Errno and EINVAL

Hello,

I would like to get rid of this c import, but couldn’t find EINVAL or errno in std lib.

There is only std.c.errno()

Any suggestions? Maybe there is even a way to write it more idiomatic.

const c = @cImport({
        @cInclude("errno.h");
    });
    if (std.c.unveil(null,null) == -1) {
        if (c.errno == c.EINVAL) {
            return Error.UnveilInvalidPermissions;
        } else {
            std.log.err("{s}", .{std.c.gai_strerror(c.errno)});
            return Error.UnveilLock;
        }
    }

Thanks : )

I think you can look at this code from 0.15.2 #std.posix.errno

And EINVAL is std.c.E.INVAL

2 Likes

Thanks.

const unveil_errno = std.c.errno(std.c.unveil(null,null));
    if (unveil_errno != .SUCCESS) {
        if (unveil_errno == std.c.E.INVAL) {
            return Error.UnveilInvalidPermissions;
        } else {
            std.log.err("{s}", .{std.c.gai_strerror(unveil_errno)});
            return Error.UnveilLock;
        }
    }

Thoughts on this?

Still not sure about std.c_gai_strerror()

What means gai?

getaddrinfo https://linux.die.net/man/3/gai_strerror

From this gai_strerror(3p) - Linux manual page my guess is that it is getaddrinfo abbreviated/used as a prefix to “namespace” those functions, I think it only makes sense to use that function if the errnos you are dealing with are part of the same kind / same family of functions.

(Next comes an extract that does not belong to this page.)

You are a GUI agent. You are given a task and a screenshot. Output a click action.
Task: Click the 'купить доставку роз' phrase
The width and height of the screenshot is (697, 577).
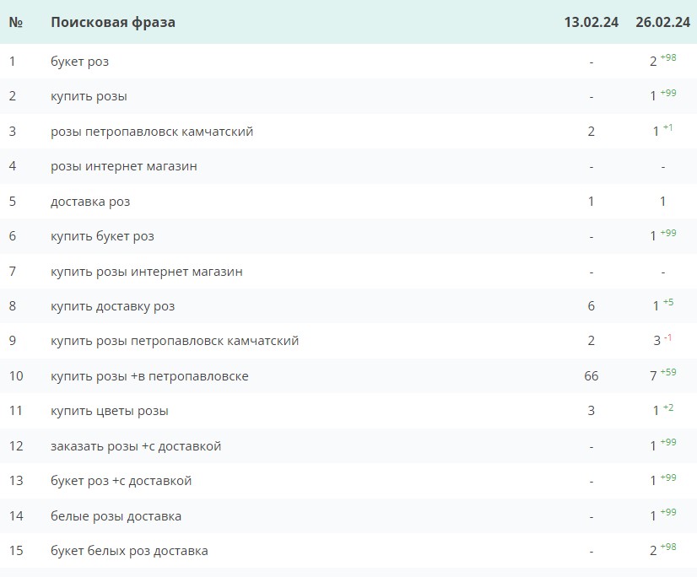(113, 306)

std.c.E and std.c.EAI (expected by gai_strerror) are different enumerations and I think you shouldn’t pass a value of the former to a function expecting the latter, but I am not super familiar with the APIs.

I don’t think there is a function to convert std.c.E into an error message in the standard library, at least I didn’t find any.